Se souvenir du passé peut aider les organismes vivants à prendre de meilleures décisions, mais la mémoire a un coût. Un nouveau cadre mathématique révèle que les organismes passent brusquement de stratégies réactives à des stratégies basées sur la mémoire uniquement lorsque les ressources énergétiques dépassent un seuil critique, et que la mémoire offre une utilité maximale sous une incertitude environnementale modérée.
La recherche
Des chercheurs de l'Institut des sciences industrielles de l'Université de Tokyo et du RIKEN, dirigés par Takehiro Tottori et l'auteur principal Tetsuya J. Kobayashi, ont développé un modèle simplifié pour simuler la manière dont un organisme traite les événements dans un environnement changeant.

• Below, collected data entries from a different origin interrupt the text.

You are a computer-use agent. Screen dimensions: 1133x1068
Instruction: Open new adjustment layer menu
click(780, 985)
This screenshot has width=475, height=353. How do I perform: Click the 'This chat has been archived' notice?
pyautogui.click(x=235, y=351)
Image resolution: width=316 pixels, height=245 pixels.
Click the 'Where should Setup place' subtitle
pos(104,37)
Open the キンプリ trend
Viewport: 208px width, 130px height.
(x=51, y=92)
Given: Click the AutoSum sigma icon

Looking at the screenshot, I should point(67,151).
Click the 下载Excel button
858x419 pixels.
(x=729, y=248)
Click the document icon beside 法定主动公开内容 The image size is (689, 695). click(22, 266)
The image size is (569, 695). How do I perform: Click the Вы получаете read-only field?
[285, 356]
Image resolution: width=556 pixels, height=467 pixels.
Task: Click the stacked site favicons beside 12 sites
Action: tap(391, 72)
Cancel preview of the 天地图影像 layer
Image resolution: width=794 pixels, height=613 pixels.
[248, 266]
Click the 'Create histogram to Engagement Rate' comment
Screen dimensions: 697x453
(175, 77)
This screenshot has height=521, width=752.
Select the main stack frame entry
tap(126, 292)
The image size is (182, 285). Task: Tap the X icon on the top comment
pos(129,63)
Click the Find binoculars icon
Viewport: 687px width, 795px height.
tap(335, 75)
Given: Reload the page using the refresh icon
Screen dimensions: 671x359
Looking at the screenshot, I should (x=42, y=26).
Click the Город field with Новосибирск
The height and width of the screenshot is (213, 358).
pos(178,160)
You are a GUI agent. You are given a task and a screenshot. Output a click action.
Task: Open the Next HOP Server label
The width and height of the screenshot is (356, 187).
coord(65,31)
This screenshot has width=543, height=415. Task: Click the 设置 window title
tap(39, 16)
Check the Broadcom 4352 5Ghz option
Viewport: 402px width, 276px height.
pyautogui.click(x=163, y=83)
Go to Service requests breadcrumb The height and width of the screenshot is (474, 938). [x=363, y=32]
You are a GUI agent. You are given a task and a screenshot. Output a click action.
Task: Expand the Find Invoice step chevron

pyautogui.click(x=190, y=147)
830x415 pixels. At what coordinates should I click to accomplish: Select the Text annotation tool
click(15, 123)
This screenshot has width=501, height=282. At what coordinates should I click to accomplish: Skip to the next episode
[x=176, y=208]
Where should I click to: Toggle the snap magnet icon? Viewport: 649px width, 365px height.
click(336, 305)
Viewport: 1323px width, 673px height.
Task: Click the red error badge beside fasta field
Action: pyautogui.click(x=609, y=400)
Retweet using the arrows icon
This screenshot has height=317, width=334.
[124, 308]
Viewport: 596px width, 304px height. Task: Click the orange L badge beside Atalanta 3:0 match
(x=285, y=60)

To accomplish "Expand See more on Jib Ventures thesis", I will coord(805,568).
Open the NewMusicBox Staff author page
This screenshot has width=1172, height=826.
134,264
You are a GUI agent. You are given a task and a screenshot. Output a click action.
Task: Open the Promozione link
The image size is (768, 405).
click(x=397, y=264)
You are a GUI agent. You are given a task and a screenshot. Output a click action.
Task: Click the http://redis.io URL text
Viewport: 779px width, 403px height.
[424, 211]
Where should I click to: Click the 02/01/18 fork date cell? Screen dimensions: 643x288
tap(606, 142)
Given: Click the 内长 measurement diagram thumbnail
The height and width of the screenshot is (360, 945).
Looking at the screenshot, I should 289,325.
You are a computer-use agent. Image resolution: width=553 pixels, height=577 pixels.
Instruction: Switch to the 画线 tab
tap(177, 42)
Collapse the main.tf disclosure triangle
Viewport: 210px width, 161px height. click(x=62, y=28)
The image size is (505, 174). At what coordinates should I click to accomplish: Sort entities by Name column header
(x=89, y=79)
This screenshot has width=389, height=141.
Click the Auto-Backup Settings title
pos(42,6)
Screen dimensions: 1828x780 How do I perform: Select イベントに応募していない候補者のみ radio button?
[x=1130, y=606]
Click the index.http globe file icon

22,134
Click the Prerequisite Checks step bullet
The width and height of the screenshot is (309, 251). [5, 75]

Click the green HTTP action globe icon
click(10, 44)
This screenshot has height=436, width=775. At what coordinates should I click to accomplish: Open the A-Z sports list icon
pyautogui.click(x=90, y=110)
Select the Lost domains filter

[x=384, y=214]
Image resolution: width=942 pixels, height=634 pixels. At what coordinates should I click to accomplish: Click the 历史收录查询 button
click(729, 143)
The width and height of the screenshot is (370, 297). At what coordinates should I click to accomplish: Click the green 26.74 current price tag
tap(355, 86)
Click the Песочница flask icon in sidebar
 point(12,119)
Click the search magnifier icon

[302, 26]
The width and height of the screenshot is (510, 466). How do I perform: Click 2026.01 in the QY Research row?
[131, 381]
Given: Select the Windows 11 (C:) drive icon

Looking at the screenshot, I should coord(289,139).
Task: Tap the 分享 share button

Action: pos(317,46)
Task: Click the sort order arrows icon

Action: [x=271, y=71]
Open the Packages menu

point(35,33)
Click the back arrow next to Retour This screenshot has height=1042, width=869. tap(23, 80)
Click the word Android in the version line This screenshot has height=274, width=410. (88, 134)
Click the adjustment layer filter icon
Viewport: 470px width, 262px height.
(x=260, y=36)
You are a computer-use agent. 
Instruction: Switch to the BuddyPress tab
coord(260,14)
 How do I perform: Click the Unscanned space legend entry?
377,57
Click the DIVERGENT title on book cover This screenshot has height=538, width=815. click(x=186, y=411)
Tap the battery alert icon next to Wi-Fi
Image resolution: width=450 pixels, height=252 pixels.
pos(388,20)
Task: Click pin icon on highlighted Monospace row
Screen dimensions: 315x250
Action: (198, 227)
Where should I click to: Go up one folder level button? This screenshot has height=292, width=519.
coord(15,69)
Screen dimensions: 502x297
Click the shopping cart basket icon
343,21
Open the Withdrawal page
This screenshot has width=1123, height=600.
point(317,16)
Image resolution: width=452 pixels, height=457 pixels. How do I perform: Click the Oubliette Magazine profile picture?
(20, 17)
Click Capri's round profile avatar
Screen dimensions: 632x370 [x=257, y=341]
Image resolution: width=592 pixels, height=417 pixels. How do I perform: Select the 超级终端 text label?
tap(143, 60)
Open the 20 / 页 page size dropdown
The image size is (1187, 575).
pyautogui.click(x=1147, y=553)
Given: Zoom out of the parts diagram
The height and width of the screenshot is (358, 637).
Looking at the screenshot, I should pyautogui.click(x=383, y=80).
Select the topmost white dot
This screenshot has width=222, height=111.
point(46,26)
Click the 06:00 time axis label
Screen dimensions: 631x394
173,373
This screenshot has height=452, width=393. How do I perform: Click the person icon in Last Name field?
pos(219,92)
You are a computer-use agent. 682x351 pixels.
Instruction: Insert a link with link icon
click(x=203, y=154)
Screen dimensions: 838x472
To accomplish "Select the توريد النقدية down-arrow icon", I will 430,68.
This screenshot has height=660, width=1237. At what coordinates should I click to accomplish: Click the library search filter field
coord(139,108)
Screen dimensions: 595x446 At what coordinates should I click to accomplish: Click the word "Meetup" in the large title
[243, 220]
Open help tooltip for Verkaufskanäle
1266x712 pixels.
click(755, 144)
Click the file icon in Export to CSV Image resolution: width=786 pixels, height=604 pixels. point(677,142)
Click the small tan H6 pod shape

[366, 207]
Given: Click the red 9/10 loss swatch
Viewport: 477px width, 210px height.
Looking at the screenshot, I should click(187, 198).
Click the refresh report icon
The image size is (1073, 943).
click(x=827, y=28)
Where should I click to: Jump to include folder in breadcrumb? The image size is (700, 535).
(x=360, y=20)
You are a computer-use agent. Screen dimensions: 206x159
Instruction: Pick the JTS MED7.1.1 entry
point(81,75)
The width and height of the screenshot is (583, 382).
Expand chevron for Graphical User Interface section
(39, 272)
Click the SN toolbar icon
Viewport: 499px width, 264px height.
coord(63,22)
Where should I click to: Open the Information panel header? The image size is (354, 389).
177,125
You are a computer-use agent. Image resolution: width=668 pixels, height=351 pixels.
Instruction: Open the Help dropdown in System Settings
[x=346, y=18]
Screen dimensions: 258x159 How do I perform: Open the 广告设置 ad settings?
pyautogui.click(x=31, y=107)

L'organisme pouvait utiliser à la fois des informations sensorielles actuelles et des souvenirs d'observations passées, mais le maintien de la mémoire entraîne un coût bioénergétique, créant un compromis entre précision et utilisation des ressources.
Publié dans Physical Review Letters, le modèle a montré que lorsque les ressources sont rares, la meilleure stratégie est d'ignorer la mémoire et de réagir uniquement aux informations actuelles. Mais une fois que suffisamment de ressources sont disponibles, se souvenir devient soudainement rentable, provoquant un changement brusque et non linéaire vers une stratégie basée sur la mémoire.
L'étude a également démontré que l'utilité de la mémoire suit une courbe en U inversé par rapport au bruit environnemental : la mémoire fournit un bénéfice maximal sous une incertitude sensorielle modérée. Si l'entrée sensorielle est parfaitement claire, la mémoire ajoute peu ; si elle est trop bruyante, la stocker n'est pas utile.
Pourquoi c'est important
Ce cadre explique pourquoi les organismes n'utilisent pas toujours la mémoire, même lorsque cela pourrait améliorer les décisions. Il ne s'agit pas seulement d'intelligence, mais de budgets énergétiques. Pour les humains, cela suggère que notre dépendance à la mémoire plutôt qu'à la perception immédiate est flexible et dépend du contexte, façonnée par la disponibilité des ressources et l'incertitude dans notre environnement.
Ces résultats fournissent également une base quantitative pour comprendre pourquoi divers systèmes de calcul biologique — des réflexes simples aux cerveaux complexes — ont évolué à travers différentes niches de ressources.
Ce que vous pouvez faire
Soyez attentif à vos ressources cognitives : lorsque vous êtes fatigué ou stressé, vous pouvez compter davantage sur des indices immédiats que sur la mémoire. Pour l'apprentissage et la prise de décision, visez un niveau modéré de complexité de l'information — ni trop chaotique, ni trop simple — afin de maximiser l'utilité de la mémoire. Et rappelez-vous, construire un palais de mémoire plus riche (par exemple, par la répétition espacée) est un investissement qui porte ses fruits lorsque les ressources sont disponibles.